══ DATA EXTRACT ══
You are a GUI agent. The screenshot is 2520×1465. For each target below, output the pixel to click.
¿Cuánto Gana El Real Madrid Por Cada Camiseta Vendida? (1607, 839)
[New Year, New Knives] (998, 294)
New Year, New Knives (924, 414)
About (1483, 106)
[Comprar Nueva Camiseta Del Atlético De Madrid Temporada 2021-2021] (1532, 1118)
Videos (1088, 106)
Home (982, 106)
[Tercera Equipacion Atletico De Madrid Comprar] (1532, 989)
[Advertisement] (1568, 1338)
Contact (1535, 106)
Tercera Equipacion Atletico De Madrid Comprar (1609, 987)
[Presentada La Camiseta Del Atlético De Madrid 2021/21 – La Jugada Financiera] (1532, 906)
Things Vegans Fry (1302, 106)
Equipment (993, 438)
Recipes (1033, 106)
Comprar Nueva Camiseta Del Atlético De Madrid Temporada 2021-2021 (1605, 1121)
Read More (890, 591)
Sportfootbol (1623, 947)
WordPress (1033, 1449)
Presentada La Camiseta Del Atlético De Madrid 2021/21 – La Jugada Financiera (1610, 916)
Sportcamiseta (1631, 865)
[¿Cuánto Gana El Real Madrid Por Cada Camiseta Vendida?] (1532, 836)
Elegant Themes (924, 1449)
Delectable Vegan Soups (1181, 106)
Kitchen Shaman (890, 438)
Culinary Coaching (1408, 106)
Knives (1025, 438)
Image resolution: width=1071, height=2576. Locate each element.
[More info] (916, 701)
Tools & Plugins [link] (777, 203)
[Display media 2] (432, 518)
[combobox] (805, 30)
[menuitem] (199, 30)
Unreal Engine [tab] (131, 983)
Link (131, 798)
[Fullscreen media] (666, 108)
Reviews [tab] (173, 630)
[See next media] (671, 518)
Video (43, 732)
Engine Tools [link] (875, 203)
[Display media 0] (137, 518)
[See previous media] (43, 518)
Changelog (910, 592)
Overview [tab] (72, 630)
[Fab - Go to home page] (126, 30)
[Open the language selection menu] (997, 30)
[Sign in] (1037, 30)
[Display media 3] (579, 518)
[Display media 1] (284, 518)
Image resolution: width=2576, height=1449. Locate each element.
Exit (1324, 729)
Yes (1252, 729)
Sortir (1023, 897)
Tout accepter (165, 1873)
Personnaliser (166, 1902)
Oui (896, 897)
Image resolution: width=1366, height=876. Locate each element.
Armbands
═══
TASK BRIEF —
Above are the records. Copy the lines beginning at the one that has "[Comprar Nueva Camiseta" and ending with the one that has "Recipes (1033, 106)", unchanged.

REPLY TO THE TASK —
[Comprar Nueva Camiseta Del Atlético De Madrid Temporada 2021-2021] (1532, 1118)
Videos (1088, 106)
Home (982, 106)
[Tercera Equipacion Atletico De Madrid Comprar] (1532, 989)
[Advertisement] (1568, 1338)
Contact (1535, 106)
Tercera Equipacion Atletico De Madrid Comprar (1609, 987)
[Presentada La Camiseta Del Atlético De Madrid 2021/21 – La Jugada Financiera] (1532, 906)
Things Vegans Fry (1302, 106)
Equipment (993, 438)
Recipes (1033, 106)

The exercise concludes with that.